RIYADH/DUBAI: Saudi authorities plan to take ownership of a majority stake in MBC Group, the Middle East's largest private media company, as they move to seize assets from those caught up in an anti-corruption probe, sources close to the matter said on Wednesday.
Officials plan to transfer ownership of 60 percent of the regional broadcaster while leaving the remaining 40 percent in the hands of Waleed al-Ibrahim, MBC's founder and chairman, the two sources told Reuters.
A Saudi official denied that the government would take any stake in MBC, saying nothing would be changed at the company. MBC declined to comment.
The broadcaster is currently 50 percent owned by other members of the Ibrahim family and 10 percent owned by Saleh Kamel, a Jeddah-based businessman who was detained at the Riyadh Ritz-Carlton during the crackdown, the sources said.
Waleed al-Ibrahim and his three brothers Khaled, Majed and Abdulaziz were likewise held at the Ritz-Carlton throughout the campaign, along with several hundred other businessmen and princes, and released in late January.
Dozens of suspects agreed to hand over more than $100 billion of assets to the state in financial settlements of allegations against them, officials have said.
A senior MBC executive said at the time of Waleed al-Ibrahim's release that he was found innocent of any wrongdoing.
One of the sources said that Saudi authorities had initially begun talks to acquire a stake in MBC about two years ago, but that the parties could not agree on a price as MBC executives considered the government offer too low.
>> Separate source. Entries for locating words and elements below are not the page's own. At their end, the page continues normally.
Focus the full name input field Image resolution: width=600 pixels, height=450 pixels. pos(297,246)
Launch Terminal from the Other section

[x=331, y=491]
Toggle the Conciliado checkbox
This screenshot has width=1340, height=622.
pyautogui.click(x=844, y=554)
"Then they got it for free," said the source, speaking on condition of anonymity because of the political sensitivities involved in the case.
News of the prospective transfer follows the announcement of a 6.6 billion riyal ($1.8 billion) deal between state-run Saudi Telecom (STC) and the kingdom's General Sports Authority for exclusive rights to broadcast Saudi professional soccer matches over 10 years.
The deal took the rights away from the privately-controlled MBC, which in July 2014 signed a 10-year, 4.1 billion riyal deal to obtain them.
One of the sources said the rights were awarded to STC, which is 70 percent owned by the kingdom's sovereign wealth fund, without any tender.